Ich brachte mein Lager halbwegs in Ordnung, deckte den abgenutzten blauen Samtüberzug wieder drauf, klappte das Rückenteil und die Armlehnen hoch und schob das Ganze an die Wand. Doch, sah fast wie ein Sofa aus.
Ich hatte nur Unterhosen an. Es war kühl. Ein beschissener Frühling in diesem Jahr, und nun begann es zu regnen, im Hof hinter dem Milchglasfenster und wahrscheinlich in der übrigen Stadt auch. Ich lüftete trotzdem, mit dem Erfolg, daß das Wasser nun innen die Wand runterlief. Also machte ich wieder zu. Ich sortierte die Zeitungen im Zeitungsständer, alles alte Ausgaben, Express, Paris-Match, Lectures pour Tous und eine einzelne Newsweek. Nicht, daß ich Amerikanisch oder so spreche, aber das wirkt international, damit hat man Format.
Für wen eigentlich?
Ich schlurfte durch das Büro in die Küche. Am Ausguß wusch ich mir kurz das Gesicht und rasierte mich.

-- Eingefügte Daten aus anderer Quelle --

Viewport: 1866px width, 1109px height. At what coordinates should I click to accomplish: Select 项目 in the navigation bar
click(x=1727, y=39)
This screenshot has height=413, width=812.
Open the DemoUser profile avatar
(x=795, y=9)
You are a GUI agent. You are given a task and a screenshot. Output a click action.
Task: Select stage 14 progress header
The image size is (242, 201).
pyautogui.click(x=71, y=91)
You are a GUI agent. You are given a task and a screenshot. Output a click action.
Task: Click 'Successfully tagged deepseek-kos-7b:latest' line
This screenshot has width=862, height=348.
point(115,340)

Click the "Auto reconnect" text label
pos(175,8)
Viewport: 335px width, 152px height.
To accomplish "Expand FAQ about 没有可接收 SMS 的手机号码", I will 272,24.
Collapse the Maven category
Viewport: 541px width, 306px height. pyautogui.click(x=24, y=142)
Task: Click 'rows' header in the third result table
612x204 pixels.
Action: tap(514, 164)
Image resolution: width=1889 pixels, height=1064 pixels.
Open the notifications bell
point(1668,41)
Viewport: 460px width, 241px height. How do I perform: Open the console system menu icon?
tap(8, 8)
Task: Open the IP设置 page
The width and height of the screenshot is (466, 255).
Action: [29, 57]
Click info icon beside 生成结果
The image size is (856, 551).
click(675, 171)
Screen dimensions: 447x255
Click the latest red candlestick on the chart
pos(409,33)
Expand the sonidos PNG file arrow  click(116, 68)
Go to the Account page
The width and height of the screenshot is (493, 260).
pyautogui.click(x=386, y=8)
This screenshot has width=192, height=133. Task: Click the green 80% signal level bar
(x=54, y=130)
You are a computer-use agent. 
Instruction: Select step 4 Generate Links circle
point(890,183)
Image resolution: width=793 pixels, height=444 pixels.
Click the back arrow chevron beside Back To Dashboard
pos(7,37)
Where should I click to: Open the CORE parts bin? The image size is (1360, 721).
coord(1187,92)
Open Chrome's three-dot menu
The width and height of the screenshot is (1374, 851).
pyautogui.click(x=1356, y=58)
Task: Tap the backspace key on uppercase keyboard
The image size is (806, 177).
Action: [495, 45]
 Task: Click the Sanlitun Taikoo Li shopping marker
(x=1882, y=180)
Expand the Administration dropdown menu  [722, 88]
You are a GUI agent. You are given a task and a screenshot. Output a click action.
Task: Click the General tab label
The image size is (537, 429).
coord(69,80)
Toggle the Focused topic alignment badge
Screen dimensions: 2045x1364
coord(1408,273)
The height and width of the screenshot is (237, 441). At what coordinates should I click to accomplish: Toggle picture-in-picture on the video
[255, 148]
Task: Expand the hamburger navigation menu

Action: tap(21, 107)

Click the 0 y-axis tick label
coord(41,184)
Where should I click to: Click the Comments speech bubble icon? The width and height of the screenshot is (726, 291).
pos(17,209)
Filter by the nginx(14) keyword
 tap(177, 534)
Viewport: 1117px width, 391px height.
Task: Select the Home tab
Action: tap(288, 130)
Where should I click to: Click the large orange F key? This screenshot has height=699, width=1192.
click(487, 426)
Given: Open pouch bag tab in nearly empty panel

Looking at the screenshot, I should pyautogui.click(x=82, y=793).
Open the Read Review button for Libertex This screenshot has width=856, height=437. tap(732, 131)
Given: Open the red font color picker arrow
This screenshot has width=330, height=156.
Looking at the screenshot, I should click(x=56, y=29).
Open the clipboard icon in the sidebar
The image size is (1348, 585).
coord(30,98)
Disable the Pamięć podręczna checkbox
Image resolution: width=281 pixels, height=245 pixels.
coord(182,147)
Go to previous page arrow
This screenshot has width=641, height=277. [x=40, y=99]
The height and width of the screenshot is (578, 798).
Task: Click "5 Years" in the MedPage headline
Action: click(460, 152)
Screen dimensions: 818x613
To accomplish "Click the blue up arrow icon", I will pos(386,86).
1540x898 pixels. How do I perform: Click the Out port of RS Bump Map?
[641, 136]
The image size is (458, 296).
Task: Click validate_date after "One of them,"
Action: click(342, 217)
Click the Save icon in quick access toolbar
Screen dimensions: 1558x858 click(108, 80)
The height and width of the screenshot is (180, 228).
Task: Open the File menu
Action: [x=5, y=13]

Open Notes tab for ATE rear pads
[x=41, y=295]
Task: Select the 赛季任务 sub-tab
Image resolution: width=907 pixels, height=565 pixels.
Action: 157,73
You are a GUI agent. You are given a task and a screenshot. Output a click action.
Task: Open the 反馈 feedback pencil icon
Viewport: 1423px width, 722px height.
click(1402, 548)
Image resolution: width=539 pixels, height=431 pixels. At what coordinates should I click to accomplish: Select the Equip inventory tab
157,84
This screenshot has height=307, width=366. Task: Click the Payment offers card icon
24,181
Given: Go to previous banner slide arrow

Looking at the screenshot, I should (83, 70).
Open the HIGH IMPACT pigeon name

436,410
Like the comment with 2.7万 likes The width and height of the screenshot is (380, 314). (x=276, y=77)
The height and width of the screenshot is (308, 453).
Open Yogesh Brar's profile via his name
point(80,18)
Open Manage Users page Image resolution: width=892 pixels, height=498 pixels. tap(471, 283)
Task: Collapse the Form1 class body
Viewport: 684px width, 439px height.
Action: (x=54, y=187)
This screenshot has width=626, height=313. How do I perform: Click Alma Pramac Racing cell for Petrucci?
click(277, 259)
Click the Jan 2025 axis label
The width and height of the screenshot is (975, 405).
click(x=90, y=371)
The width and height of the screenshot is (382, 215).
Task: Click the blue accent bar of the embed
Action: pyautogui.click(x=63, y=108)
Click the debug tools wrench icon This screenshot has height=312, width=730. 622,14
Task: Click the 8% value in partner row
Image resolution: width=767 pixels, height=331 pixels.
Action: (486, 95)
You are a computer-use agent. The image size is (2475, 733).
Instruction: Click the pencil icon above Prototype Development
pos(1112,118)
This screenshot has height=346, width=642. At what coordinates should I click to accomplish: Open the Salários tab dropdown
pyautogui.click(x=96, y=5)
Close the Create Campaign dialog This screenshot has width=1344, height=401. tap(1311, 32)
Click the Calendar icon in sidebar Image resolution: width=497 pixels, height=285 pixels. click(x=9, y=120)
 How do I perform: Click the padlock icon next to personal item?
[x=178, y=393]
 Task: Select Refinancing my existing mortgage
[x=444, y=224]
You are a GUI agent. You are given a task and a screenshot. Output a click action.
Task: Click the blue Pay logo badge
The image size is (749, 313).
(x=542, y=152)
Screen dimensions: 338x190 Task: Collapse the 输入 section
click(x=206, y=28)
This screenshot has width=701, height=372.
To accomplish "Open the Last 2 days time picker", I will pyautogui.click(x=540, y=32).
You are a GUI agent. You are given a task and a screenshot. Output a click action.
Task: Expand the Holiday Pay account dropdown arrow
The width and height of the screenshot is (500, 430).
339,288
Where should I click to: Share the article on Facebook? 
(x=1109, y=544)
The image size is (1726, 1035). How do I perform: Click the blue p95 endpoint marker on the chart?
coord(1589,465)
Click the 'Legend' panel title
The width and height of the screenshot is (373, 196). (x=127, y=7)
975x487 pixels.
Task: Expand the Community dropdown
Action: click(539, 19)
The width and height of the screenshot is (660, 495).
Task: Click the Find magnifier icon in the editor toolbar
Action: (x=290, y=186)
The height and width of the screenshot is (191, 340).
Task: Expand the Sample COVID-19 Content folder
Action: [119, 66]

Wie immer beim Rasieren sah ich in den rechteckigen Spiegel, der an der Wasserleitung hing. Zu alledem schnitt ich mich auch noch und konnte lange die Blutung nicht stillen. Es war fast zehn, als ich meine Zwei-Zimmer-Küche-Diele-Wohnung verließ. Auf dem Treppenabsatz steuerte ich kurz das Gemeinschaftsklo an, dann ging ich (vier Etagen ohne Aufzug) runter an die Ecke Rue Saint-Martin einen Kaffee trinken. Auf der Straße die übliche Autoflut, vor zehn Jahren hätte man Stau dazu gesagt, mittlerweile fand man den Verkehr «flüssig». Flüssig vielleicht - abgasgeschwängert ganz sicher. Die Nutten hatten schon den Rückzug in die Hoteleingänge angetreten. In zehn Jahren werden sie selbst dort die Stellung nicht mehr halten können, dann wird ihnen die Luft ganz ausgehen, oder sie müssen zum Anschaffen raus aufs Land.
Für den Kaffee mußte ich meinen letzten Hunderter anreißen. Der Gang zur Bank war unvermeidbar, doch was hatte ich noch auf der Bank? Nicht mal mehr einen Riesen. Und in sechs Wochen war die Miete fällig. Einhundertzwanzigtausend alte Franc. Es sah schlecht aus.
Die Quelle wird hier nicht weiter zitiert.